The wheels of justice have finally caught up with a banned driver – seven years after passing police head-on as he went the wrong way up the A90 in Angus.
Stunned officers encountered drunken Kaspars Jansons in his van on the dual carriageway north of Brechin when he came down a slip road towards them in the wrong direction.
The builder eventually crashed into the central reservation but despite being hauled before the courts he returned to his native Latvia without being sentenced.
After returning to the UK last year, the 45-year-old found the law back in pursuit and he narrowly dodged a prison sentence on a day of reckoning at Forfar Sheriff Court.
Jansons had been living at a farmhouse near Laurencekirk when the incident happened on May 25, 2013 on the Dundee to Aberdeen trunk road near Northwaterbridge.
The court heard police had been on patrol just after 10pm on a Saturday night and saw him driving the wrong direction down the slip road towards them.
He mounted the grass verge, narrowly avoiding the police vehicle, before heading south along the northbound dual carriageway forcing other drivers to swerve to avoid him.
Police followed him before the van then mounted the central reservation and came to an abrupt halt.
Jansons struggled to keep his balance and was slurring his speech. Checks revealed he was a banned driver but he refused to provide specimens of breath after being taken to Arbroath police station.
The case originally called at Arbroath Sheriff Court in May 2014.
Defence solicitor Nick Whelan said: “This is clearly of some vintage. He went back to Latvia for a period and returned to the UK in 2019.
“Since then there hasn’t been any other offending and he has not driven since 2013.”
Jansons, now of Runcorn in Cheshire, had admitted driving dangerously, while disqualified and without insurance, and failing to provide a sample of breath when he originally appeared in court.

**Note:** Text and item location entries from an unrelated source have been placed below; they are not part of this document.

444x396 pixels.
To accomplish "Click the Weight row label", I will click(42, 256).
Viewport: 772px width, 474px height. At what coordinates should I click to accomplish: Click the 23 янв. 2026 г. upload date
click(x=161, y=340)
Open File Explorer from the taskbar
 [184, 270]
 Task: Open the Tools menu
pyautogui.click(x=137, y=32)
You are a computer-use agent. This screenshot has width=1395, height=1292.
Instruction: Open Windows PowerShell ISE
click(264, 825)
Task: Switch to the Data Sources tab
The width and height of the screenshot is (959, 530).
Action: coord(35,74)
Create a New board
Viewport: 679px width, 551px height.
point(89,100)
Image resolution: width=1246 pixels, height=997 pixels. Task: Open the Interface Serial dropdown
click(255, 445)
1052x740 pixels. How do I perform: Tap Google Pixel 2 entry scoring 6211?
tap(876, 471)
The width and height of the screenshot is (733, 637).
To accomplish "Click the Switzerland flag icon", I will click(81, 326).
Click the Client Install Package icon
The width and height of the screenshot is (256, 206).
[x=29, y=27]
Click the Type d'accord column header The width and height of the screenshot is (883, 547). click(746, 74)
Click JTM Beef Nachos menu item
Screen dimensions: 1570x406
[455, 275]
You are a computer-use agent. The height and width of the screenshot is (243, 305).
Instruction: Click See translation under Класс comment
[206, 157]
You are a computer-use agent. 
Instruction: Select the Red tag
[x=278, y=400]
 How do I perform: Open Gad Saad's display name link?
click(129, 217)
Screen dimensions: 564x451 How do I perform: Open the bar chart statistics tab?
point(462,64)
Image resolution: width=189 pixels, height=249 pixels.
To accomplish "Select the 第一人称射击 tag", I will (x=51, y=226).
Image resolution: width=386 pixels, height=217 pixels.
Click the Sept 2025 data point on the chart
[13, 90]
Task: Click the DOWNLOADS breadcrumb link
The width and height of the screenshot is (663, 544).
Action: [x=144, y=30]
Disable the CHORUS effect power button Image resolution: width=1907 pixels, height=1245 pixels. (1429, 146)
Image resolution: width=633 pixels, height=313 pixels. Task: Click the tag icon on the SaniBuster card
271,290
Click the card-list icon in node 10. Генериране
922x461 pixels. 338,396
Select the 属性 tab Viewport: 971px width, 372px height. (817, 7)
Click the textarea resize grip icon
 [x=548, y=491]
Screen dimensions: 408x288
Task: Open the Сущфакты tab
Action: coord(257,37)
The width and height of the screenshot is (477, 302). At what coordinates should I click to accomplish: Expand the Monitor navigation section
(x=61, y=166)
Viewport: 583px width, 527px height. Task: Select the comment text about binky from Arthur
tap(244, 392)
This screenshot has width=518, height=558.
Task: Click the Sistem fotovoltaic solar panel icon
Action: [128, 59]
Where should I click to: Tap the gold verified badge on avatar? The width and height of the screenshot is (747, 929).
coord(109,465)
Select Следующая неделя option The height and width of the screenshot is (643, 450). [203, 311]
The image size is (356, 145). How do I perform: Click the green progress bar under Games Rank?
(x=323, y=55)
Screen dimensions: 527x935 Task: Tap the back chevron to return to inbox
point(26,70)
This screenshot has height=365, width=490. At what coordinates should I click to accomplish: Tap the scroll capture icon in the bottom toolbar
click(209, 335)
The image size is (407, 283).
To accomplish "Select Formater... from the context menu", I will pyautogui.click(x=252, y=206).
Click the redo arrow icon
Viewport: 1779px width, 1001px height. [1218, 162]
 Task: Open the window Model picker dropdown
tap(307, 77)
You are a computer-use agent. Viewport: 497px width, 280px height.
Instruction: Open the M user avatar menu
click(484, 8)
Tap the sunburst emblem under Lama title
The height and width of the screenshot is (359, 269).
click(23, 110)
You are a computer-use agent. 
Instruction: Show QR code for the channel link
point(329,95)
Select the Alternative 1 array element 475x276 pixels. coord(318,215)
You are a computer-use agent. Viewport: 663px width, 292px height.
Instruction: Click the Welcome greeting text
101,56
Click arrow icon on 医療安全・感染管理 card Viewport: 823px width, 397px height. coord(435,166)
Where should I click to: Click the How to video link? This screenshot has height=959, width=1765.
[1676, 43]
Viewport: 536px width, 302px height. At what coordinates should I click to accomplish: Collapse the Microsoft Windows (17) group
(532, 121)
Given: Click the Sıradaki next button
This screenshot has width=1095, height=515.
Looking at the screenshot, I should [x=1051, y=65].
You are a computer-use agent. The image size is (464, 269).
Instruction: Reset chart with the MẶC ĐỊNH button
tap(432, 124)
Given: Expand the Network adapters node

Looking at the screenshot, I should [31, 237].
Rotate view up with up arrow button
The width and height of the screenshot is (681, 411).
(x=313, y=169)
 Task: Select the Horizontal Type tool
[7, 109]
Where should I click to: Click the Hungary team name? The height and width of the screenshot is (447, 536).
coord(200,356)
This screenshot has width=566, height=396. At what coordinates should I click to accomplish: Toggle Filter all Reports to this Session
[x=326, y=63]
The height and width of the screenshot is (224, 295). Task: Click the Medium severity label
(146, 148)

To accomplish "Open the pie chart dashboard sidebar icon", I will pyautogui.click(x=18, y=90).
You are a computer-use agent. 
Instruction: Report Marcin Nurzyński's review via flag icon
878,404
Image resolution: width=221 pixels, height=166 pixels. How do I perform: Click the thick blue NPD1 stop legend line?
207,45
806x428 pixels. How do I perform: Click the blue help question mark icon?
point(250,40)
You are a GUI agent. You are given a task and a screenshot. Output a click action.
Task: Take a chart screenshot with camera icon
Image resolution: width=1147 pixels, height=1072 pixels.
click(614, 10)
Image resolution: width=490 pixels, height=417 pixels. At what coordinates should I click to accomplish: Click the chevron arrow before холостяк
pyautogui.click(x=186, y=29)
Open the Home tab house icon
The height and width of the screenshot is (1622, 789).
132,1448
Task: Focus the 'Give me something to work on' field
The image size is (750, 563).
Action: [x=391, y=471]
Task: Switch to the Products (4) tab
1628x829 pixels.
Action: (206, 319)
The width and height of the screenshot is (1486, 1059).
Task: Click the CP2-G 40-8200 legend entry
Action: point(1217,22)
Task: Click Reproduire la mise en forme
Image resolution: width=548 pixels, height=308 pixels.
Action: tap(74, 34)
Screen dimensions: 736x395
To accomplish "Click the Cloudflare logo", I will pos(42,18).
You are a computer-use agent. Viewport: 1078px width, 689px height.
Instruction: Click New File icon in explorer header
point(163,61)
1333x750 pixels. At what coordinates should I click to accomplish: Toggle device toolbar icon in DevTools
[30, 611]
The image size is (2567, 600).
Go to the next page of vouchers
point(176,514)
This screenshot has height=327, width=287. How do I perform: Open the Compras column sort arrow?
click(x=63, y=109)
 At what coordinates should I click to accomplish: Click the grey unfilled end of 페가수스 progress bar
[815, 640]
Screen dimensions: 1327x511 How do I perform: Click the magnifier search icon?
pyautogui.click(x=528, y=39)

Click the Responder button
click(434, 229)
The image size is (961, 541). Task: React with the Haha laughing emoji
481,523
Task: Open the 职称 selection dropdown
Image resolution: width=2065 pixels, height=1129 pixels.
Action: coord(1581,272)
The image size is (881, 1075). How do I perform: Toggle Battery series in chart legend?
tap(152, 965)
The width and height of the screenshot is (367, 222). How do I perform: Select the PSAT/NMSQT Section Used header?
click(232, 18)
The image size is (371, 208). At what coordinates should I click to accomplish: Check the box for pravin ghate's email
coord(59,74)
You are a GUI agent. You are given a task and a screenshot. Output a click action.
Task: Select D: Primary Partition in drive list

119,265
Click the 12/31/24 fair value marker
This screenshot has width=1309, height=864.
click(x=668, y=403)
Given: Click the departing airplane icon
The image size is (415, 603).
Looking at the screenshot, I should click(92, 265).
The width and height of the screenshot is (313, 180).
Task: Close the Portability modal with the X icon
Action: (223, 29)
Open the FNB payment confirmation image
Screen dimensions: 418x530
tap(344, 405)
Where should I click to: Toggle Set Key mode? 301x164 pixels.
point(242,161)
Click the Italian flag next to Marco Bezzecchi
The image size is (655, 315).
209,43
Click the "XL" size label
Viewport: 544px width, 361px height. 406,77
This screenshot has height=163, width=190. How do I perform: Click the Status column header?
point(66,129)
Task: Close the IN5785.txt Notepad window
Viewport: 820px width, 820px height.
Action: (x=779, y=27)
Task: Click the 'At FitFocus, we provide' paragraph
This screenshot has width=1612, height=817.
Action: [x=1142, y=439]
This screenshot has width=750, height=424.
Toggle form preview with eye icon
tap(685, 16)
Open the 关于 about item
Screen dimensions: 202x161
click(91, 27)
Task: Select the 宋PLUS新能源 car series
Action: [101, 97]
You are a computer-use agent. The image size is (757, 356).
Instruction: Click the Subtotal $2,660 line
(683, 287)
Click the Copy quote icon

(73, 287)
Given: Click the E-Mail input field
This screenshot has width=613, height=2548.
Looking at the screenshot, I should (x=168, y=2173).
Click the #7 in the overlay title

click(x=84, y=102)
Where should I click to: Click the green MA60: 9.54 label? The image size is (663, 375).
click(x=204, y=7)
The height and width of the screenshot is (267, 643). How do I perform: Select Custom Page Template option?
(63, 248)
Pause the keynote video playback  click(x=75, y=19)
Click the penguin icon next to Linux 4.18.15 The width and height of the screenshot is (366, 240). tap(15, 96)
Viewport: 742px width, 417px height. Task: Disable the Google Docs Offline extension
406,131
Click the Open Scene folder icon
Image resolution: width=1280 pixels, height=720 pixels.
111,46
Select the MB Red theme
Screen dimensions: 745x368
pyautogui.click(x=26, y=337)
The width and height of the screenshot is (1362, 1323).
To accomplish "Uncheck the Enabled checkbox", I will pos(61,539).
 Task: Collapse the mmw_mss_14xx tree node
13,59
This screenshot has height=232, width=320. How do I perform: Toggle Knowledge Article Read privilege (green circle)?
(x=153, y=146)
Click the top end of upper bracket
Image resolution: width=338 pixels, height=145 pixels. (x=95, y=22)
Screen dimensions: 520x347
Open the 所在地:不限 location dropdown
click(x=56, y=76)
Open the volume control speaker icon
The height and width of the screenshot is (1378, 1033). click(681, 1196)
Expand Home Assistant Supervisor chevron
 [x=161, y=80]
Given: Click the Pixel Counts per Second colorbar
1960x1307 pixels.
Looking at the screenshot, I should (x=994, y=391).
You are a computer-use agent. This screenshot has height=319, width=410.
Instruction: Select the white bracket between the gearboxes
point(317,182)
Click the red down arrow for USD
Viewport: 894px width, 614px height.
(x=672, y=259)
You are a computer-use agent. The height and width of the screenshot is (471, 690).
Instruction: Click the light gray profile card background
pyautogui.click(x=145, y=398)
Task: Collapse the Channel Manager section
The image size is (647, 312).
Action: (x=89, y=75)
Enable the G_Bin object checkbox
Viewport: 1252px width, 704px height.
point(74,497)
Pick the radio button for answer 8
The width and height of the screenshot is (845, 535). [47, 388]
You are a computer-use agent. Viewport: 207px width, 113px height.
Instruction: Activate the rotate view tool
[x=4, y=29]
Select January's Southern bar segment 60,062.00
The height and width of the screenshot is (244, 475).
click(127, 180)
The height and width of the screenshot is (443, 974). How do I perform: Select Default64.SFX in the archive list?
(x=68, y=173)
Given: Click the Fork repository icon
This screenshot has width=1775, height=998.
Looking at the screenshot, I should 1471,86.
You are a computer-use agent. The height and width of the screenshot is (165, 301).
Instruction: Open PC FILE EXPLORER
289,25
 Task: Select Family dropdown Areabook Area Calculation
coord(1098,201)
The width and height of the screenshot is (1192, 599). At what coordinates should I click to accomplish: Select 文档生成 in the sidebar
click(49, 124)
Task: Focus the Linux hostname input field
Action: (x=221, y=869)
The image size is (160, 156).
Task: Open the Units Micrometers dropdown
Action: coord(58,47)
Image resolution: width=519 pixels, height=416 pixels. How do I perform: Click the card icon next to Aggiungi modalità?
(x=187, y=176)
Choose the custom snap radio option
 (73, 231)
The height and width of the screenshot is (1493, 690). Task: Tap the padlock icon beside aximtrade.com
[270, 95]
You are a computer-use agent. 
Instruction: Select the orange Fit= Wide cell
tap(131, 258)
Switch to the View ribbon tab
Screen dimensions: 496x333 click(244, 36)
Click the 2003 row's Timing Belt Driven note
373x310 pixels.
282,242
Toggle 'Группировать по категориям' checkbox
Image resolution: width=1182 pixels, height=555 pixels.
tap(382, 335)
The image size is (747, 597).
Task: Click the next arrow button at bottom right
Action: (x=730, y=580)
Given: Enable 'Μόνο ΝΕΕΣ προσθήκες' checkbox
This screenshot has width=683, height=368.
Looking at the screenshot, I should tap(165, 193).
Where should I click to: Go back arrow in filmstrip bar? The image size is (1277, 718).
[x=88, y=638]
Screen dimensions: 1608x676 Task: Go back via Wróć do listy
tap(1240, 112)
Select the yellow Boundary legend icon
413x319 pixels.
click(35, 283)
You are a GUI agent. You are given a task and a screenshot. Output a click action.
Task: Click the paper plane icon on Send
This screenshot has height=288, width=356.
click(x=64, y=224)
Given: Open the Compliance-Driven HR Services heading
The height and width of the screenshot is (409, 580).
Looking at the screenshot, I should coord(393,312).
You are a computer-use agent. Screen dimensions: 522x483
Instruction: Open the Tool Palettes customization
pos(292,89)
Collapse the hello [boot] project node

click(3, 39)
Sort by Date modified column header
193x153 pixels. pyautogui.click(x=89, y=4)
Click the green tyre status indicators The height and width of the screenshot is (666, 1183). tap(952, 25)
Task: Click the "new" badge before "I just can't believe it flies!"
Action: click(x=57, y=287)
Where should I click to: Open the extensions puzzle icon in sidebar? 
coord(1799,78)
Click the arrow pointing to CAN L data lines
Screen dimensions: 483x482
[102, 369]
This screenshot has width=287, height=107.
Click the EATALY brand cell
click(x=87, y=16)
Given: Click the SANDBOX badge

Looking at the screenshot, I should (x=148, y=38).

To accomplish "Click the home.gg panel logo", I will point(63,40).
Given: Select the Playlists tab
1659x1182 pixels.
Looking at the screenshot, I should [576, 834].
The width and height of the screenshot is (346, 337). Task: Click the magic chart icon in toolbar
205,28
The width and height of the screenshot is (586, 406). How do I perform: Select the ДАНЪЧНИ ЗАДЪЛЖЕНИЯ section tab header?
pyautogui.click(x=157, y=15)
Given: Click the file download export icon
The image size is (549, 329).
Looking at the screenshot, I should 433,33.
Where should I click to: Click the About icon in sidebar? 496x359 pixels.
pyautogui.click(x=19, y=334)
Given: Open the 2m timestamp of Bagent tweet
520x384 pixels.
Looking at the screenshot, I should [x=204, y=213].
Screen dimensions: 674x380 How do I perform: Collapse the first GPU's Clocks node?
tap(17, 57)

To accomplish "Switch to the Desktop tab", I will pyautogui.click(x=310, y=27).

Sheriff Derek Reekie told him: “As far as driving offences are concerned, this is about as serious as it can get without causing injury or death. You are extremely fortunate that there was no accident or injury.
“I am in no doubt that custody has to be at the forefront of my mind.
“I see from the social work report this was a wake-up call that you were drinking too much and since you have been brought back to court on your return to this country you have co-operated fully.”
Jansons was banned from driving for 50 months, ordered to carry out 250 hours unpaid work and fined £500.